Ugly Puggly 85
By celticman
- 607 reads
I was gagging for the meeting to be over even before it had begun so I could collect the cash. In my head, I slipped in and out with nobody noticing I was there and not there. An amber tail-light came on in the car that swerved to our side of the road and parked in front of us. Wee Jim jumped out and waved a hand to the driver as he sped off. I might as well have painted black and white stripes on my face and body. Conspicuous as a zebra trying to hide on a crossing. He grabbed my hand and pumped it up and down and might even have hugged me if I hadn’t pulled away. Gordy probably texted him.
‘There’s a surprise,’ he said.
‘Aye,’ I sniffed, tears welled up in my eyes and made them shine.
Gordy hovered beside us and a passer-by, without breaking stride, gave us the once over.
Wee Jim let go of my hand, but then hooked his arm through mine. He guided me up the stairs like a blind man.
‘This is Jim,’ he introduced me to some familiar faces that had them and then me with a delicacy, but smirking.
I didn’t think I’d changed that much, but there was no way of telling. I knew how to seal the deal. I stuck out my hand and shook their hands like a politician, repeating the mantra—‘I’m an alcoholic’—as we made our way to the wee hall, a longer space in the backroom. The blinds were pulled down and the lights were on. They’d moved the pool table and put a mat on it.

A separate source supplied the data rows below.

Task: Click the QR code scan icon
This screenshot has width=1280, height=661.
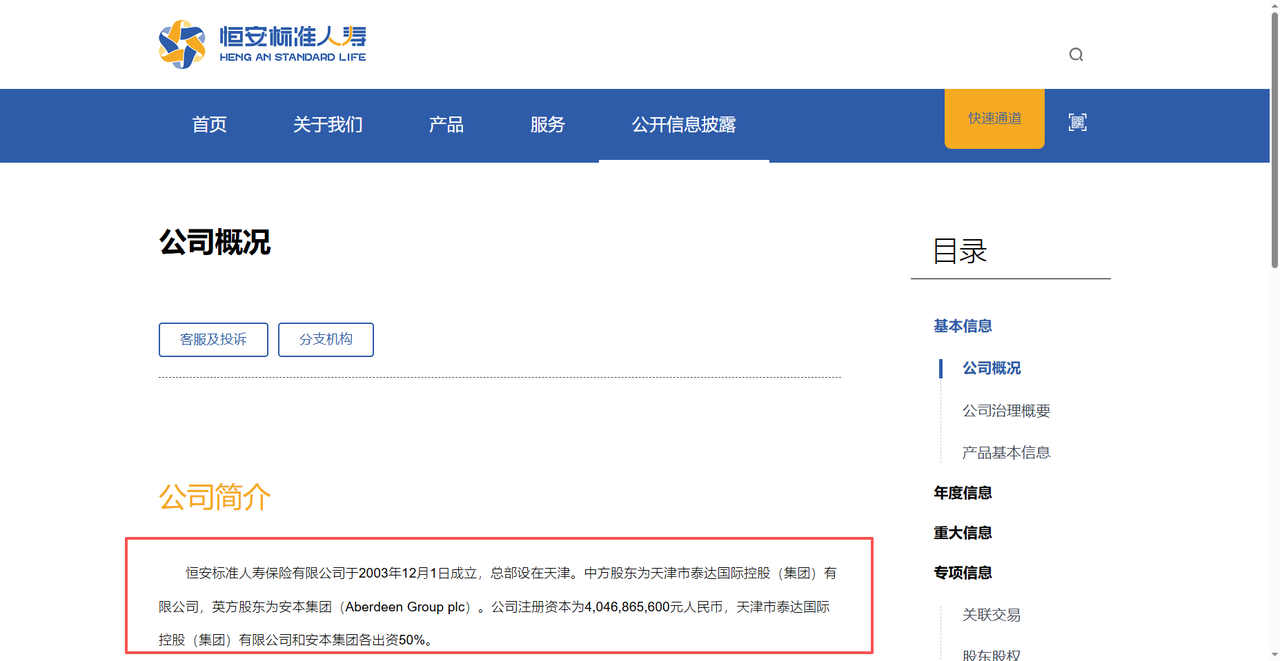Action: click(1077, 123)
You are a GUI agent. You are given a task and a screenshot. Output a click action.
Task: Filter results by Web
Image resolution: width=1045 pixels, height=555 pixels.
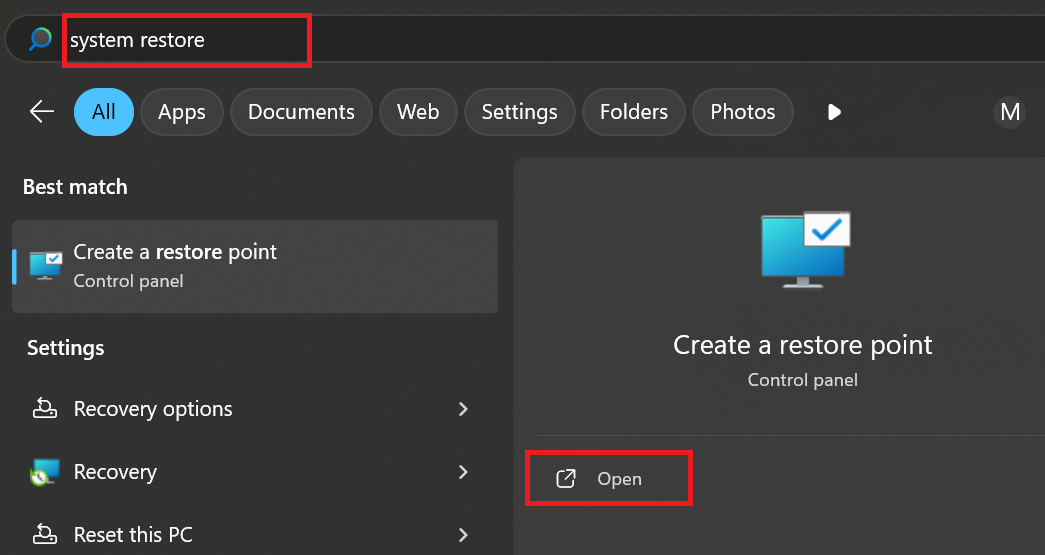click(418, 112)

Grey plastic chairs were in rows, but nobody sitting yet. Peeling paint. Grey walls and a tacky floor underfoot. The familiar smell of someone having just put out a fag and too many bodies being in a small room and having got there, never been away.
A girl with red hair came up and gave me a hug. Her perfume washed through me and dispelled the gloom. ‘How are you?’

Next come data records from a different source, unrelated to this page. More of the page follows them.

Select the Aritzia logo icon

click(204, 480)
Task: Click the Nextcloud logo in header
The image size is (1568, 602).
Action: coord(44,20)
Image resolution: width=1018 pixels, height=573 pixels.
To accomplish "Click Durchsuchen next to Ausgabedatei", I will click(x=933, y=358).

‘Hi, I’m Jim and I’m an alcoholic.’
She laughed. ‘I’m Laura and I’m an alcoholic.’ She squeezed my arm. ‘And thank you.’ It was her posh accent I recognised.
I needed a blood transfusion just to look at her. Drop-down peal earrings added a glow to her face. She was so healthy with flawless skin and long eyelashes that weren’t stuck on with glue. But she dressed down in an oversized hoodie and red patent shoes.

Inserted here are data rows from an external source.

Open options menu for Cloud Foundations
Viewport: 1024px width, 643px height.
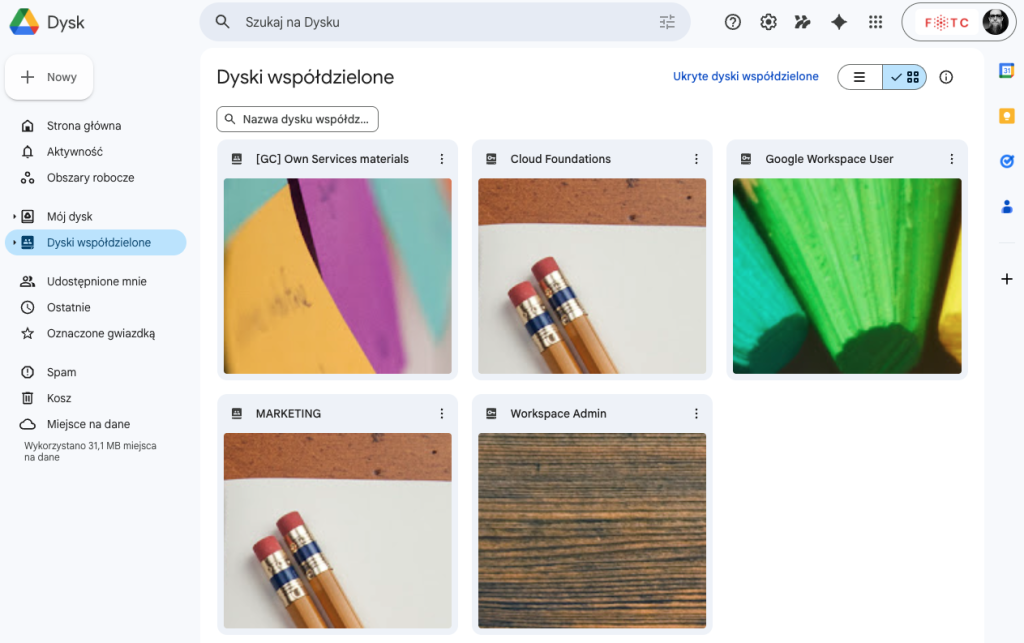[x=696, y=158]
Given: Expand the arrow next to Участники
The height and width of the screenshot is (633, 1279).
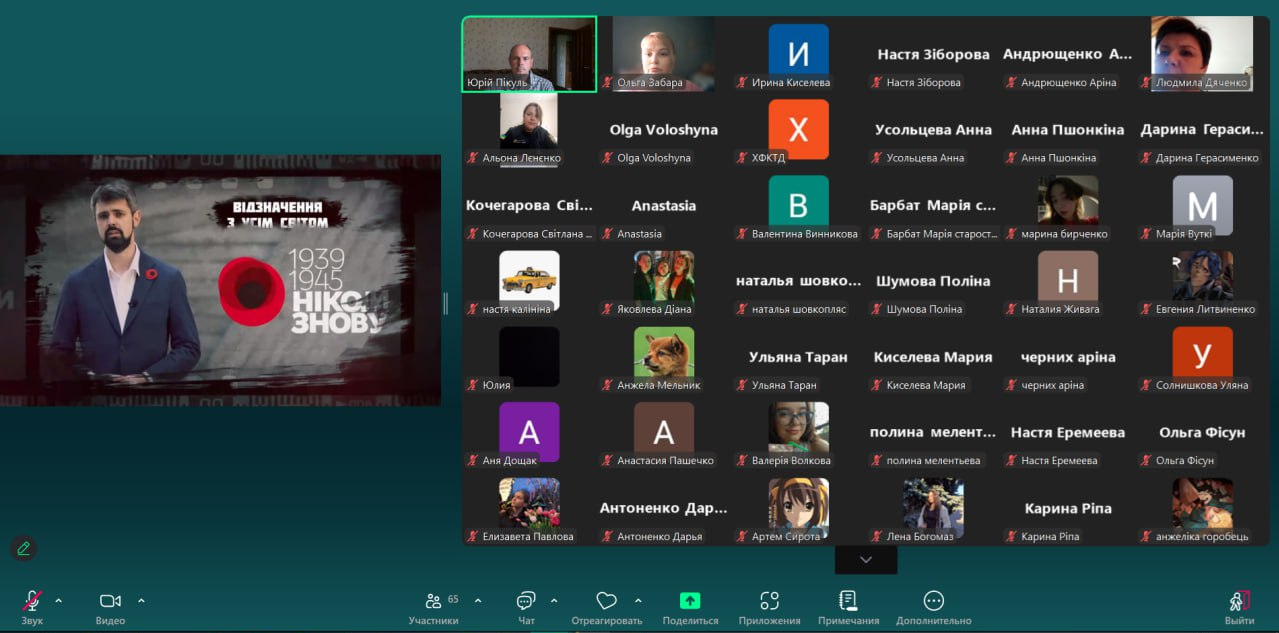Looking at the screenshot, I should click(477, 601).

Wee Jim felt confident enough to leave me with her. He wandered away to have a word with the other guys at the top table.
‘You think it’s cold in here?’ she rubbed her hands together. ‘I’m just in from my work and not had a chance to shower.’
‘I’ve no hud a chance to wash either, but you’d never guess.’
Quick to laugh, she offered a self-effacing smile, and changed the subject. ‘How is your wife? Molly is it?’ She added with gusto, ‘and Dave?’
‘Fine,’ I snapped back at her. ‘How is yer?’ But I didn’t know what to say next and my mouth hung open.
But wee Jim had already begun calling the meeting to order. Other less pretty members filed into the seats. She guided me into the seat next to her. Older guys that should have known better turned their heads and squinted as us to see who she was sitting with and muttered to each other. I gloated in their envy.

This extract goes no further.